Now the industry has been able to adapt a little to these tumultuous times where dates can’t stay set. The Western Canadian Music Awards were hosted online this September and The Village Idiots accepted the award for Impact in Music Marketing.
“It’s pretty surreal…it just goes to show that what we’re doing has a purpose and it’s being recognized.”
“We are available to support bands through the production process to go live.”
Another industry adaptation lies in the diversion of resources from touring grants to online performance media.

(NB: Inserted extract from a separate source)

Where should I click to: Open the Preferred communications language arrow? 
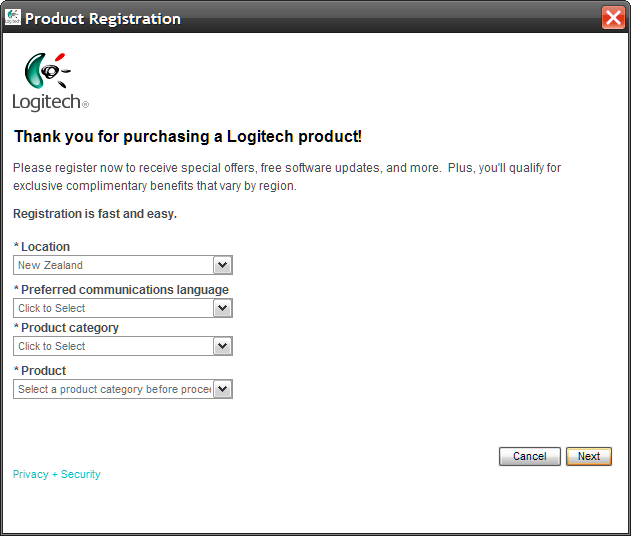click(x=223, y=308)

The Village Idiots are presently calling on musicians to apply for the MFM Online Concert Support Grant, and artists can team up with the Idiots as their presenter.
“We are available to support bands through the production process to go live,” says Repay.
Once life is closer to business as usual and the “Code Orange” is lifted, The Idiots are encouraging people to keep a lookout for the continuation of their regular occurring shows: Sonix Open Mic is a free event occurring every Tuesday at Sonix Bar and Grill (423 McMillan Ave) – an excellent networking opportunity for artists, both established and new; And Original Thursdays at the King’s Head (120 Kings St) is a great way to catch up with your favourite acts over a pint.